DrHe must see the hat! Those horrible high-tech duels in Hauraki Bay. Sailboats that can no longer be called that because they go through the water at the riders, so fast, at 90 kilometers per hour, that their crews have to wear ski goggles because the eyes cannot respond quickly enough when droplets of water approach. These are flying marine bodies, and at the same time they look like colorful animals that lift their legs out of the water when it comes to spinning at breakneck speed.

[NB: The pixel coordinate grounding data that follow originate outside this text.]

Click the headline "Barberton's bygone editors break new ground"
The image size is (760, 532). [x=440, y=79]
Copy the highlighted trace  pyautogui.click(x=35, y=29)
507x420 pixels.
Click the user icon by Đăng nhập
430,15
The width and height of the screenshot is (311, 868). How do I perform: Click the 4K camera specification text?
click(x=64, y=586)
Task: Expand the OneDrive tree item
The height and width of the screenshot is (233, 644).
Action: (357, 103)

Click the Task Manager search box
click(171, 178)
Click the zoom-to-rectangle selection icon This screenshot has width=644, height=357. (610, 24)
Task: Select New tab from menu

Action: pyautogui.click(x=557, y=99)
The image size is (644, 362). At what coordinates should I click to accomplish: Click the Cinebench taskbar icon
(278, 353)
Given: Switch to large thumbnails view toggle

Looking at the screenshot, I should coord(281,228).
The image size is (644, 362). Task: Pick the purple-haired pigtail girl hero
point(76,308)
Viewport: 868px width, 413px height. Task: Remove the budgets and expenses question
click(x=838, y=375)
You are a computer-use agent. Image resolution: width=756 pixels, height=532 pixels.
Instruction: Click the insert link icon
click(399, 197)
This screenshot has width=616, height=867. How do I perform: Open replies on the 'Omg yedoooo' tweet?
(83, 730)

America’s Cup, this is not the sailing that we know. The sails on the AC 75 do not inflate and do not move during maneuvers. Nobody rushes from one side of the ship to the other side in a step or gap to re-trim it. Instead, the treadmills move left and right in their shafts with all their might, and the viewer on screen only sees their helmets, as is the case with skaters.
A few days earlier, the winds weren’t blowing hard enough, so first the New Zealand T Riotai, then the Italian Luna Rossa, fell off the runners and swayed in the water before the crew could pick them up again. Once again the winds suddenly changed, they were lucky for New Zealand, and for Italy it was bad luck. And as a viewer (thanks to Servus TV, it can also be seen as canned food on the homepage) I tried it.
Is the true fascination of sailing perhaps based on trying to exercise maximum control and knowing you’ll never get it? That is, simply because you do not know exactly where the wind will blow from? Plus, of course: Even the most powerful skippers in the world, like Australian Jimmy Spethyl on Luna Rossa and New Zealander Peter Burling on Te Rehutai, make mistakes.
Then another scene for spectators at the natural regatta scene that the Bay of Hauraki forms: young and old, male and female, wearing funny sun hats on their heads. A sight like this awakens the great wanderlust and longing for the sea at present. And when you see how they can sit down and enjoy the show together, that’s also a lot of sadness.